Exercise prompt:
If a line in the records below contains "will", copy that line.

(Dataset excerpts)
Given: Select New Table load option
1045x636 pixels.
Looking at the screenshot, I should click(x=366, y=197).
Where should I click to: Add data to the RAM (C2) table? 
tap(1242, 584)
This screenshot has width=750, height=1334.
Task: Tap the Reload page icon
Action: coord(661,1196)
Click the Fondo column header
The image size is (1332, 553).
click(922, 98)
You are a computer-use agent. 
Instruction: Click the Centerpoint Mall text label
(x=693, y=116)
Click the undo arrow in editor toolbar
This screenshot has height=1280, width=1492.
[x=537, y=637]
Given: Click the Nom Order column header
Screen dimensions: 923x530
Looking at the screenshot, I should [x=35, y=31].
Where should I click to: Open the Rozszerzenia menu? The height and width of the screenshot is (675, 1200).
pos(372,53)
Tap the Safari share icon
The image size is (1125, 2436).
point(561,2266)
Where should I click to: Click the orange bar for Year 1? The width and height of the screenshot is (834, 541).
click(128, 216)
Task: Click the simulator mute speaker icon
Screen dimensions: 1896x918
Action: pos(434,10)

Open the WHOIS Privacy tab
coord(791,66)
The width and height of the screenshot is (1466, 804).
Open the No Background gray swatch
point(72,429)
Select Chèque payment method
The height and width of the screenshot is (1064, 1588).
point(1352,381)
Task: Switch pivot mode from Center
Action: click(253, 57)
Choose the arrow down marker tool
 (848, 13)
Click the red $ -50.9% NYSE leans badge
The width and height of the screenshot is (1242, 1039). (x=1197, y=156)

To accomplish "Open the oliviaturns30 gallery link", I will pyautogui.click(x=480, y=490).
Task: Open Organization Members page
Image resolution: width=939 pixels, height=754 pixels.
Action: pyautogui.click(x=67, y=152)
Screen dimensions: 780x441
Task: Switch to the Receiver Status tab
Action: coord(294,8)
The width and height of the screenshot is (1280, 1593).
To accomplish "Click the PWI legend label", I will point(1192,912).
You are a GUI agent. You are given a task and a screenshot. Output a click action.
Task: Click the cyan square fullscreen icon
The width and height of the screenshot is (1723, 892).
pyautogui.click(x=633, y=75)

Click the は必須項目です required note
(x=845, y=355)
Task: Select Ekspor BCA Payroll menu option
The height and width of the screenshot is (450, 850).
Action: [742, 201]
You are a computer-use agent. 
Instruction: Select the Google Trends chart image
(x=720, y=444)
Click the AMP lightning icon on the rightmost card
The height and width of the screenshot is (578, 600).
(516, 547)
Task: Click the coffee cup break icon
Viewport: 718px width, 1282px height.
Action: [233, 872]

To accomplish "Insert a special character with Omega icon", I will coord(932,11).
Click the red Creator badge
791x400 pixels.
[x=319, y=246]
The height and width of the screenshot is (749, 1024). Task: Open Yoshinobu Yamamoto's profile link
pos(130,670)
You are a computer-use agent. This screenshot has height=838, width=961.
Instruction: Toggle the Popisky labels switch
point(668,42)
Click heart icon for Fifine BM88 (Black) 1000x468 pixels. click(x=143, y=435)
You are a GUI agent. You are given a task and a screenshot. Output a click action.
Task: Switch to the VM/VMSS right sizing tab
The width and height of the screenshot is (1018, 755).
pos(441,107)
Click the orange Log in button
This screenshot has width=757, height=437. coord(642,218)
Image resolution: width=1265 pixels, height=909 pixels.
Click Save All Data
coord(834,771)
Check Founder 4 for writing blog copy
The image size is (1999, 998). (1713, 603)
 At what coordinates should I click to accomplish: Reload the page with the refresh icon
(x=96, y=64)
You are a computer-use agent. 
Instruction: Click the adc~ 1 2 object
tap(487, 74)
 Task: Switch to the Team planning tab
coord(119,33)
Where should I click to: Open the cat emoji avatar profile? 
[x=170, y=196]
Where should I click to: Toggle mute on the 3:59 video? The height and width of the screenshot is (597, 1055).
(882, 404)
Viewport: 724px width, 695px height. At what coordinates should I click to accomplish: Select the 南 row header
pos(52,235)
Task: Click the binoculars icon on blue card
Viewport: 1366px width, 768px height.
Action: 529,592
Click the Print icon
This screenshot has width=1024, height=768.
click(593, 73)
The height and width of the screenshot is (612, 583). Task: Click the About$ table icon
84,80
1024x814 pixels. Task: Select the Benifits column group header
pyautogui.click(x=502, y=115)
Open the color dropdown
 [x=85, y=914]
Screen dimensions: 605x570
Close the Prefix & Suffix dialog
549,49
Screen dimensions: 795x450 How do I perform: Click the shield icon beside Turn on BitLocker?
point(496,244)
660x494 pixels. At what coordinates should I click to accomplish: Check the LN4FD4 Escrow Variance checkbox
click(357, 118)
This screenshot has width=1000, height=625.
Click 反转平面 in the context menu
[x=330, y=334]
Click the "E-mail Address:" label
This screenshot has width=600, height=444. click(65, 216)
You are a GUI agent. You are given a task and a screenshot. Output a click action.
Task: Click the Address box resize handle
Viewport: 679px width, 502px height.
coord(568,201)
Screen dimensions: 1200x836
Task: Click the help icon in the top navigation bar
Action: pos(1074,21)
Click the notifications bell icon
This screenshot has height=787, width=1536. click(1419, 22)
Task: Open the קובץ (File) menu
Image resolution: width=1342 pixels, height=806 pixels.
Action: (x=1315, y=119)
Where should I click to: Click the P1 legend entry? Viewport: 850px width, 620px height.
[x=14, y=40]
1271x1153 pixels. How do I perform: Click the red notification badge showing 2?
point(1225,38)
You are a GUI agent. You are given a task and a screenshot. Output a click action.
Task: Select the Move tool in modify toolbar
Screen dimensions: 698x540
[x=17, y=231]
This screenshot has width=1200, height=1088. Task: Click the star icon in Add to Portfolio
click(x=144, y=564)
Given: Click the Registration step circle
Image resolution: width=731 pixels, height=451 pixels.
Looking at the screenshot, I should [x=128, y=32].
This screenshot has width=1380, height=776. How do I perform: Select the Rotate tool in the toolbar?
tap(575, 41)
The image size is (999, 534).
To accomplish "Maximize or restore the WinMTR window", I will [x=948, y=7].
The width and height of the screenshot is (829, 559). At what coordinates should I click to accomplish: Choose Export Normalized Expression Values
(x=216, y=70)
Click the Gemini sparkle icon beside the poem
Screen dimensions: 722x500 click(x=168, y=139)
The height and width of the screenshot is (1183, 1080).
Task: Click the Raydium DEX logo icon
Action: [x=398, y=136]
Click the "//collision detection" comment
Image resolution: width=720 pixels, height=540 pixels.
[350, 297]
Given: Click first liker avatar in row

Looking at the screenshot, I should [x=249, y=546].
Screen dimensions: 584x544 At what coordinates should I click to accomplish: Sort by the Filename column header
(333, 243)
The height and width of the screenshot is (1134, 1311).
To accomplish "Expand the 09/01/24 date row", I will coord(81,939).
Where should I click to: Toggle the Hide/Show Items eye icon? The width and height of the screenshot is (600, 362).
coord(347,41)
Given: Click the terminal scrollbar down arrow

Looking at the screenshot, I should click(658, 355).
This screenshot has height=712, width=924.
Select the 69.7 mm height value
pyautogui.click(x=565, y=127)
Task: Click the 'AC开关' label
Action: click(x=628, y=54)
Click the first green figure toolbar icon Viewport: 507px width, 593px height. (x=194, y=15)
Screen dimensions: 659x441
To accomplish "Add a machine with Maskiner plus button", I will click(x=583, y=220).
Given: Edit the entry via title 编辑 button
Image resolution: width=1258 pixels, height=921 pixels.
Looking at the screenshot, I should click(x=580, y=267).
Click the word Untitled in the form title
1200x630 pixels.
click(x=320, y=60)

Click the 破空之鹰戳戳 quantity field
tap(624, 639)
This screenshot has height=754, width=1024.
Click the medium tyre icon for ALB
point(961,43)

Expected answer:
To accomplish "Open the oliviaturns30 gallery link", I will pyautogui.click(x=480, y=490).
To accomplish "Click the PWI legend label", I will point(1192,912).
To accomplish "Insert a special character with Omega icon", I will coord(932,11).
To accomplish "Maximize or restore the WinMTR window", I will [x=948, y=7].
To accomplish "Expand the 09/01/24 date row", I will coord(81,939).
To accomplish "Add a machine with Maskiner plus button", I will click(x=583, y=220).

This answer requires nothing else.